Task brief
Take the lines starting with the one containing "Task: Click the" and going on through the one containing "Action: pos(513,543)", and write them out again with "globe" switched to "world", changing nothing else.

═════ Entries supplied ═════

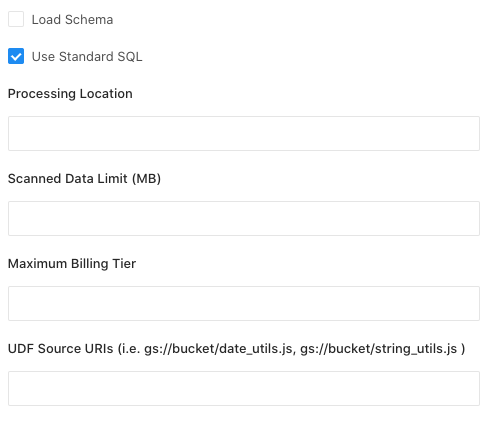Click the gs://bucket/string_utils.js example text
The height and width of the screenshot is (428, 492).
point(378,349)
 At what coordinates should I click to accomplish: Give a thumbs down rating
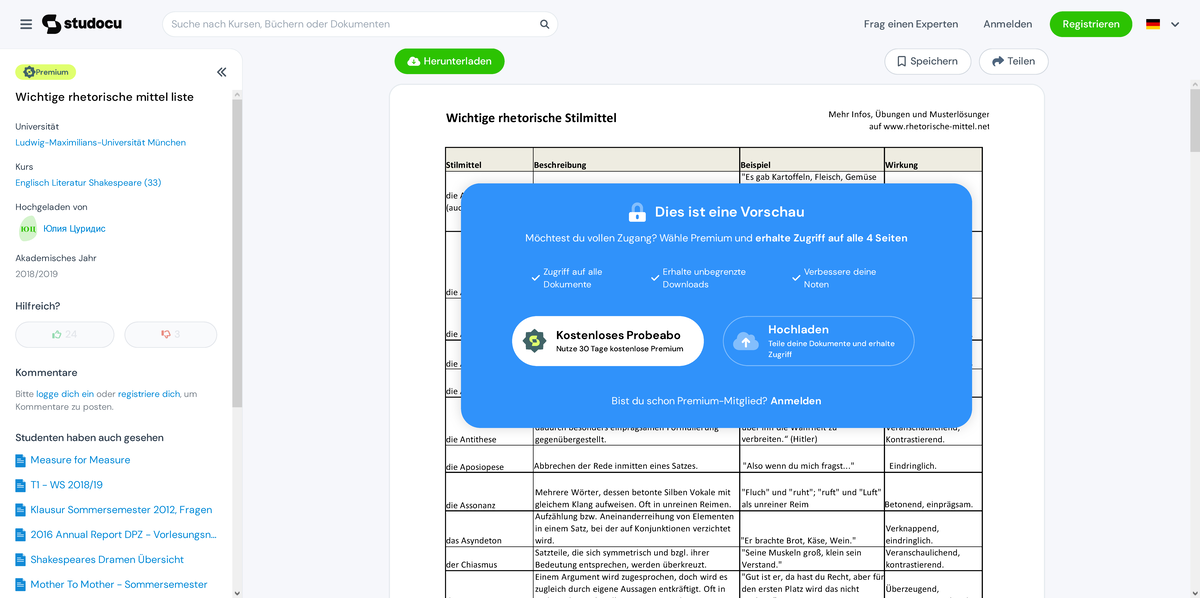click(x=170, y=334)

═════
═════ Entries supplied ═════

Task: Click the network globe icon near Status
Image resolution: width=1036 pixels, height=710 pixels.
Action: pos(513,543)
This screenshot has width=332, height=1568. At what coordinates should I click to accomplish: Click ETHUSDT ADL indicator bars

═════
═════ Entries supplied ═════

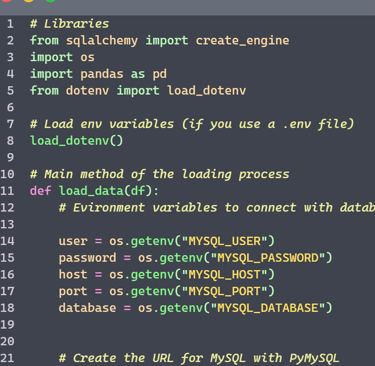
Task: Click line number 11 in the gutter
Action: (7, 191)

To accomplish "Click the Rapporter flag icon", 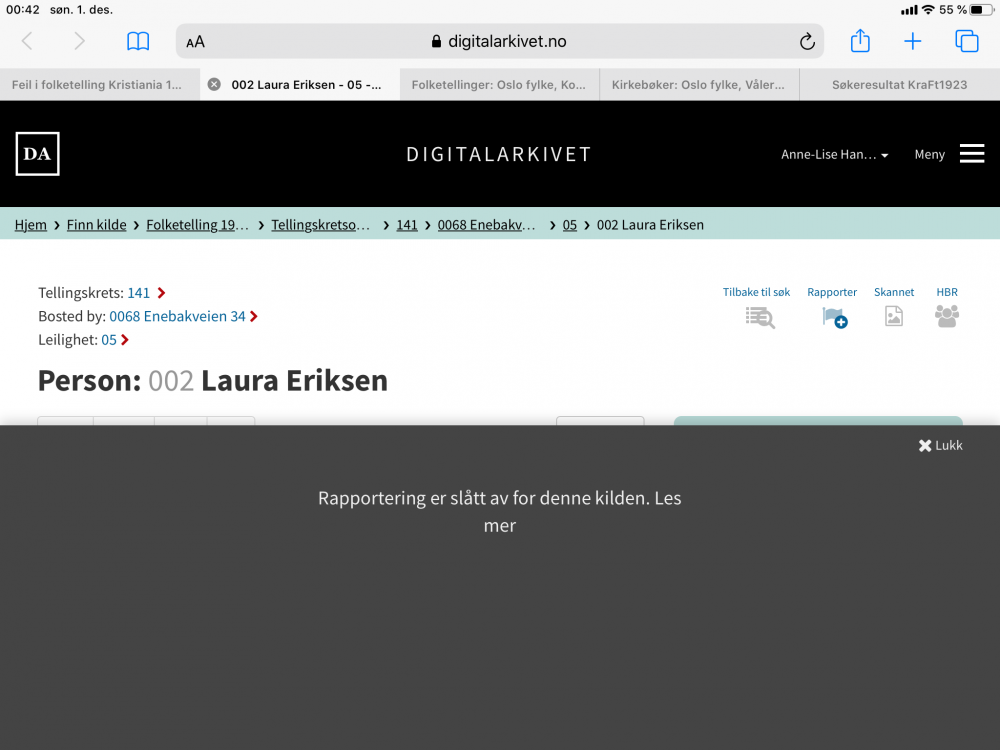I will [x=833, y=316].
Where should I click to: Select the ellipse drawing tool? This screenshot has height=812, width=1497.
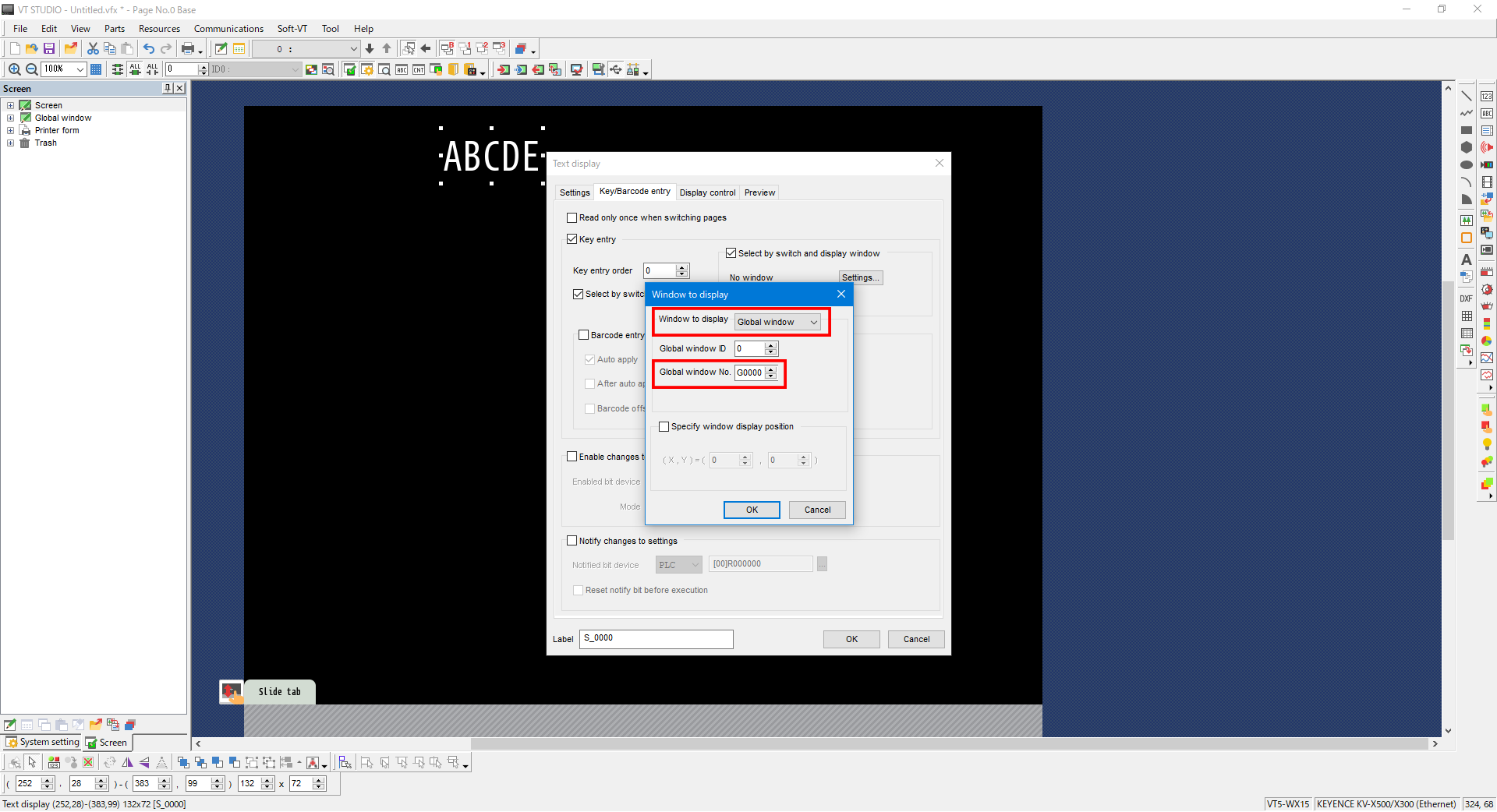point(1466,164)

═════

The output
Task: Click the network world icon near Status
Image resolution: width=1036 pixels, height=710 pixels.
Action: pos(513,543)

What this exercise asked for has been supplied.